### TUGAS ANDA
**1)** Salinlah kata demi kata bagian teks tentang para tokoh iman, mulai dari "Ada pula Musa" dan berlanjut hingga "dalam Ibrani 11:39-40).".
**2)** Menurut teks tentang para tokoh iman, mengapa Musa tidak memasuki tanah Kanaan?
**3)** Lanjutkan teks tentang para tokoh iman, dimulai sesudah kalimat terakhir yang ditampilkan.

━━━ KUTIPAN TEKS

Ada pula Musa yang tidak memasuki tanah Kanaan karena dia gagal menghormati kekudusan Allah di Meriba (Bilangan 20:1-13), Yesaya yang menerima janji hadirnya Imanuel tetapi diri-Nya baru lahir 700 tahun kemudian, dan sebagainya. Terlepas Tuhan menggenapi janji-Nya pada masa kehidupan para tokoh iman ini atau tidak, kita belajar satu hal: Hanya karena iman yang dianugerahkan kepada merekalah yang memampukan mereka tetap berharap dan percaya kepada Tuhan. Bahkan sekali pun banyak di antara mereka yang tidak mengalami apa yang Tuhan janjikan, perjalanan iman mereka justru menjadi teladan bagi kehidupan kita (selengkapnya ada di dalam Ibrani 11:39-40).

━━━━━━
━━━ DATA YANG DIBERIKAN

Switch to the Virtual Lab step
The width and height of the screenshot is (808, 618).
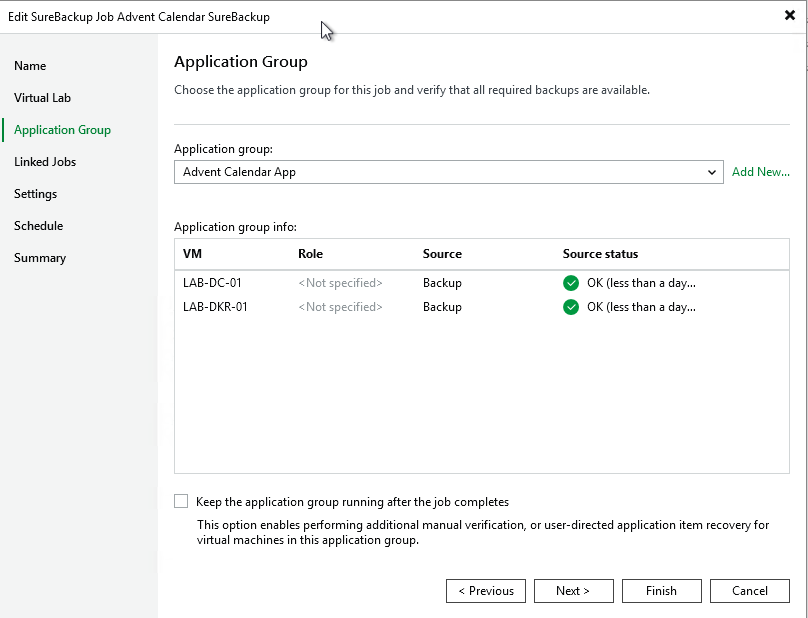tap(42, 98)
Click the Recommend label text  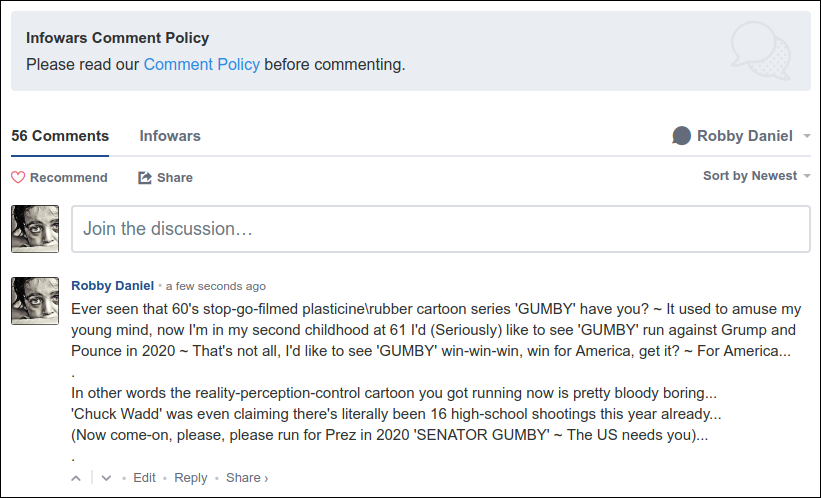(68, 178)
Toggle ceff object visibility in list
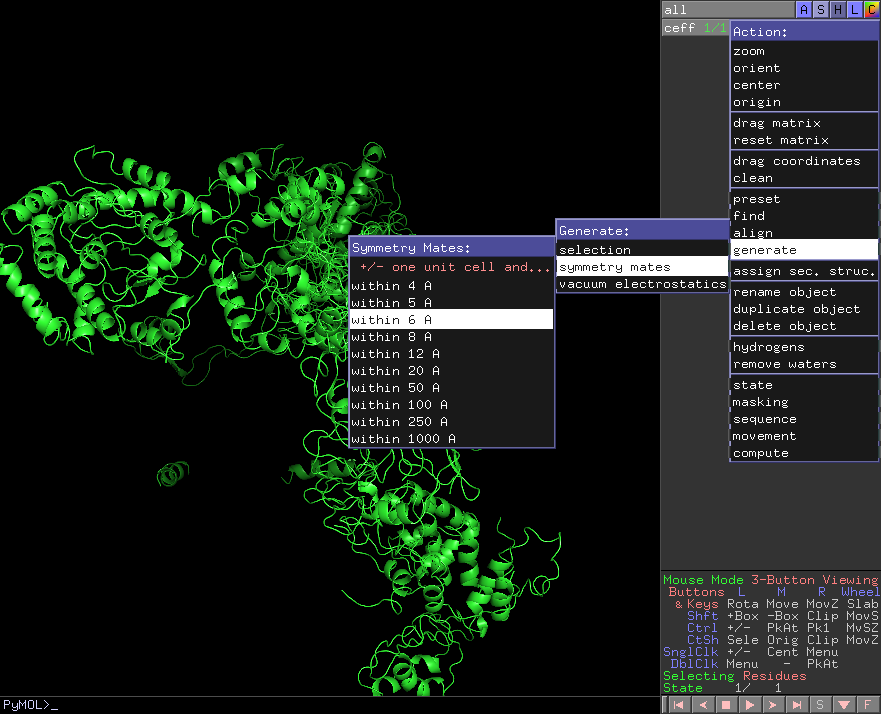The height and width of the screenshot is (714, 881). (x=695, y=28)
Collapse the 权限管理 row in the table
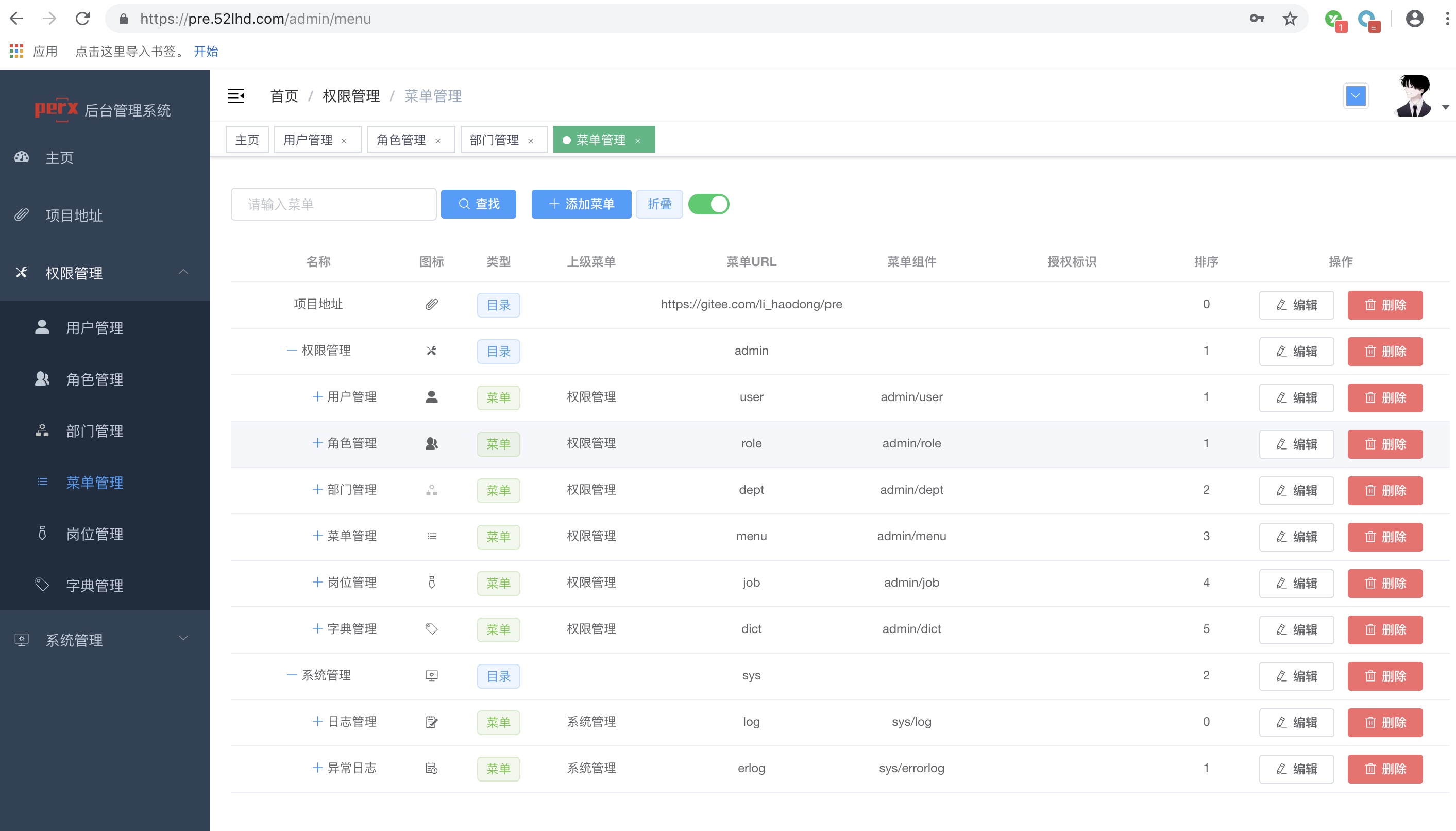Screen dimensions: 1456x831 (x=292, y=351)
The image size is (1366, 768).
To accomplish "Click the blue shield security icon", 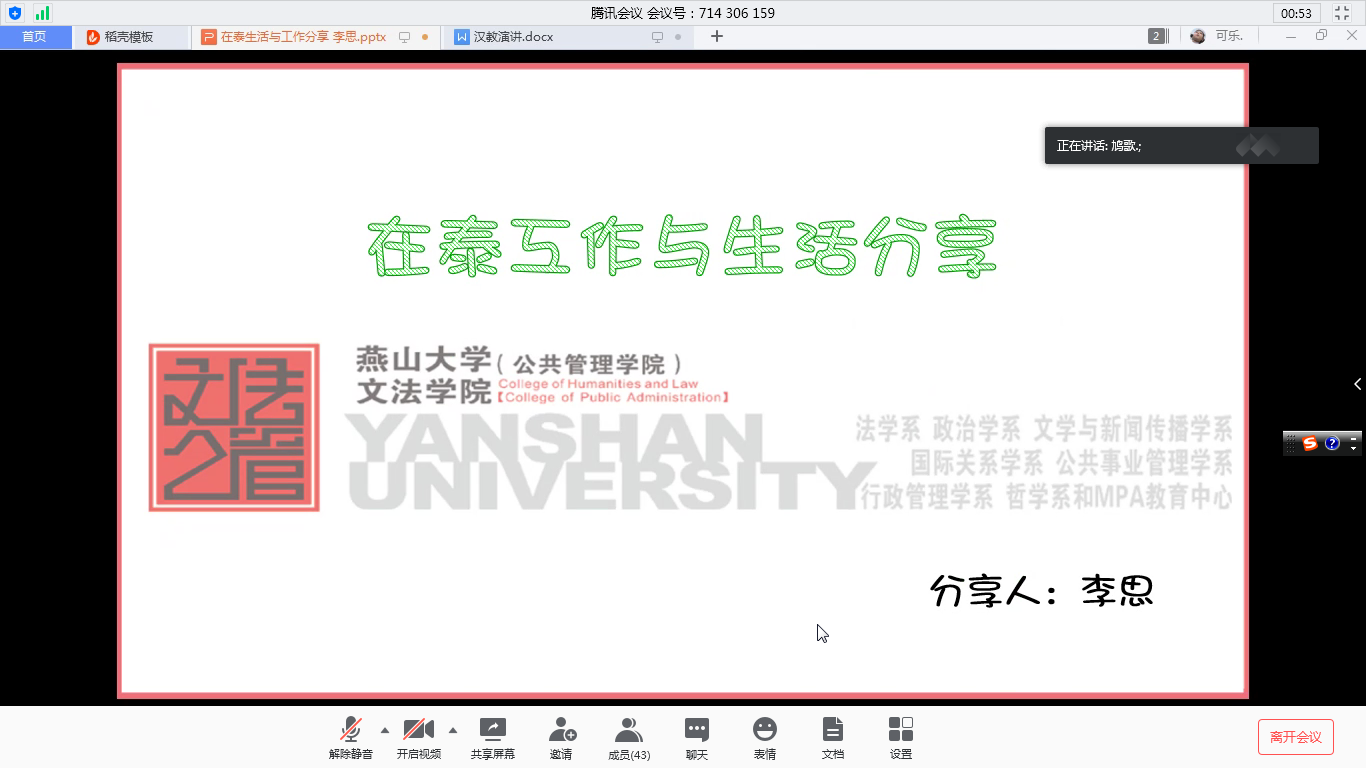I will click(15, 13).
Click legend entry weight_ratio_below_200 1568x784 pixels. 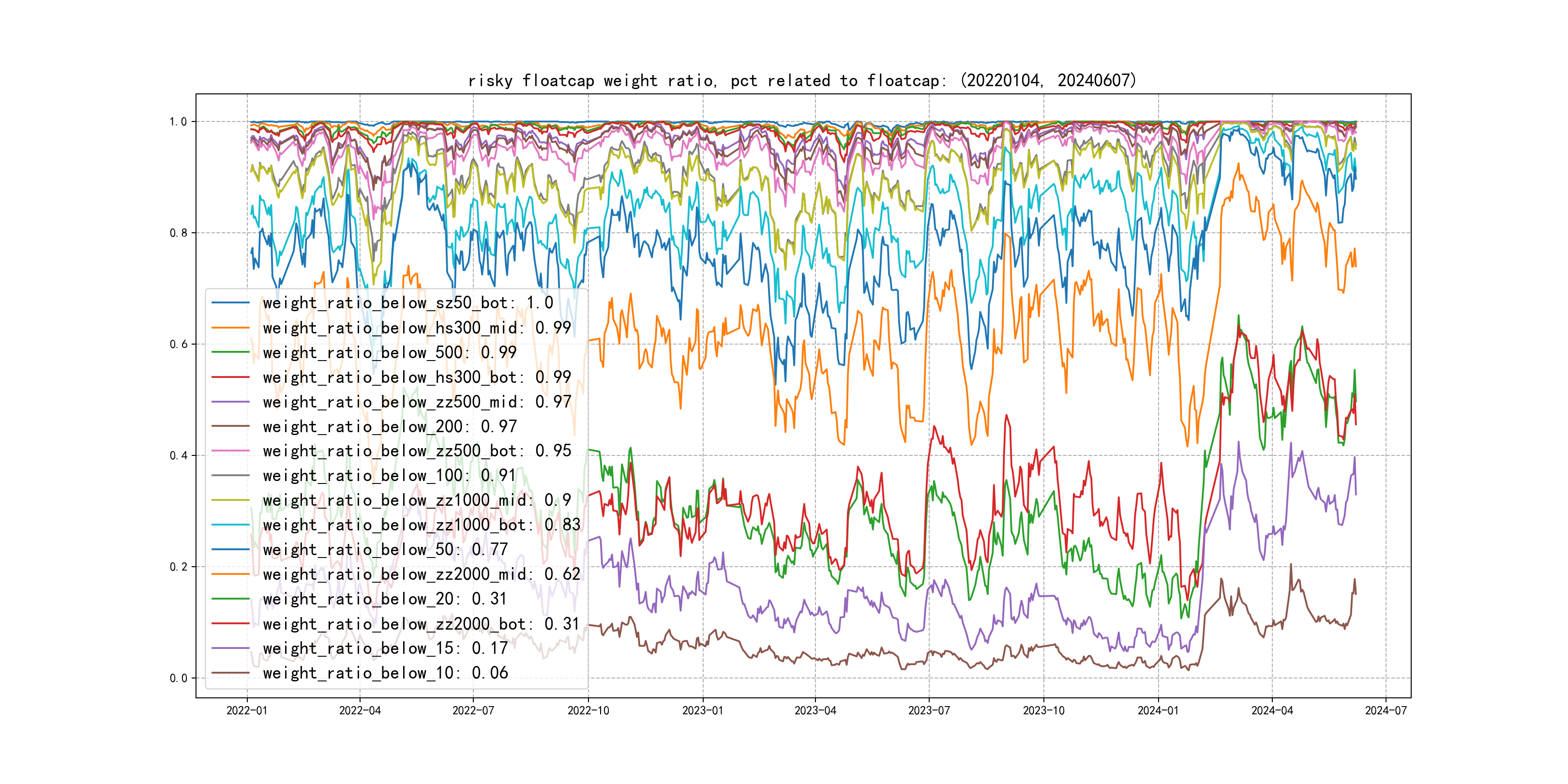pyautogui.click(x=389, y=427)
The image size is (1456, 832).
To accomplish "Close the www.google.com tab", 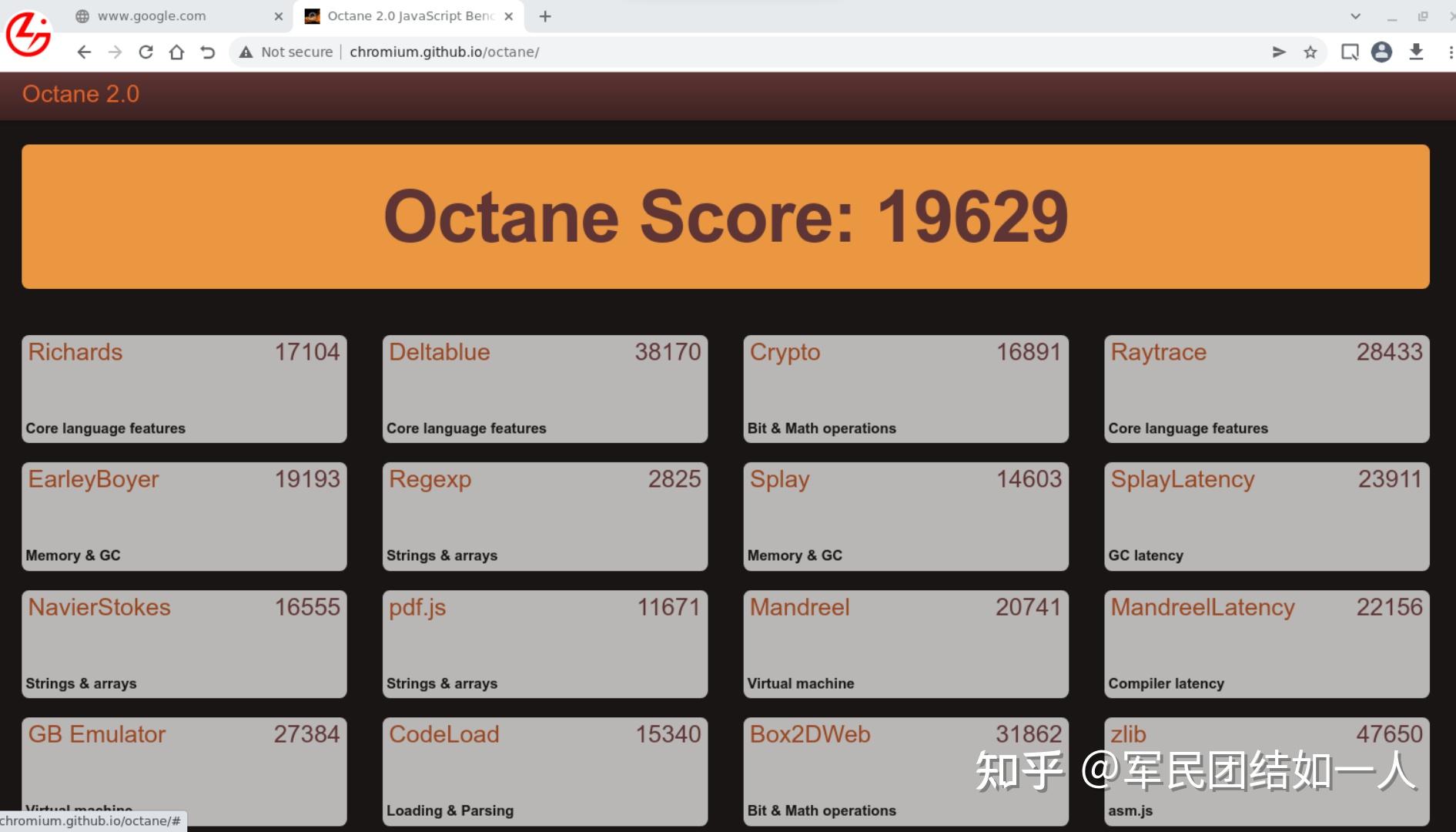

━━━━━━

### DAFTAR JAWABAN
**1)**
Ada pula Musa yang tidak memasuki tanah Kanaan karena dia gagal menghormati kekudusan Allah di Meriba (Bilangan 20:1-13), Yesaya yang menerima janji hadirnya Imanuel tetapi diri-Nya baru lahir 700 tahun kemudian, dan sebagainya. Terlepas Tuhan menggenapi janji-Nya pada masa kehidupan para tokoh iman ini atau tidak, kita belajar satu hal: Hanya karena iman yang dianugerahkan kepada merekalah yang memampukan mereka tetap berharap dan percaya kepada Tuhan. Bahkan sekali pun banyak di antara mereka yang tidak mengalami apa yang Tuhan janjikan, perjalanan iman mereka justru menjadi teladan bagi kehidupan kita (selengkapnya ada di dalam Ibrani 11:39-40).

**2)** Karena dia gagal menghormati kekudusan Allah di Meriba.

**3)**
Kita perlu memeriksa relasi pribadi kita dengan Tuhan setiap hari: masihkah kita rindu untuk terus melekat kepada-Nya di dalam anugerah? Dengan kekuatan sendiri, kita tidak akan sanggup untuk menantikan Tuhan yang seolah-olah diam, padahal mungkin kitanya yang sudah telanjur menginginkan-Nya menjadi seperti Doraemon yang sanggup mengabulkan semua keinginan kita. 

Tidak semua hal baik yang kita harapkan dan usahakan memang berasal dari Tuhan. Sebagai manusia dengan logika yang terbatas, wajar saja jika kita mengalami keraguan dengan keputusan yang diambil. Karena itu, ketika ragu dan bertanya, “Benarkah ini jalan Tuhan? Benarkah ini yang Tuhan mau?” berhentilah sejenak. Hampiri Tuhan dan bertanyalah kepada-Nya. Mintalah hikmat-Nya. Jangan andalkan kepandaian kita sendiri. Tuhan pasti akan menunjukkan jalan-Nya kepada kita step by step sesuai kesiapan dan kesanggupan kita.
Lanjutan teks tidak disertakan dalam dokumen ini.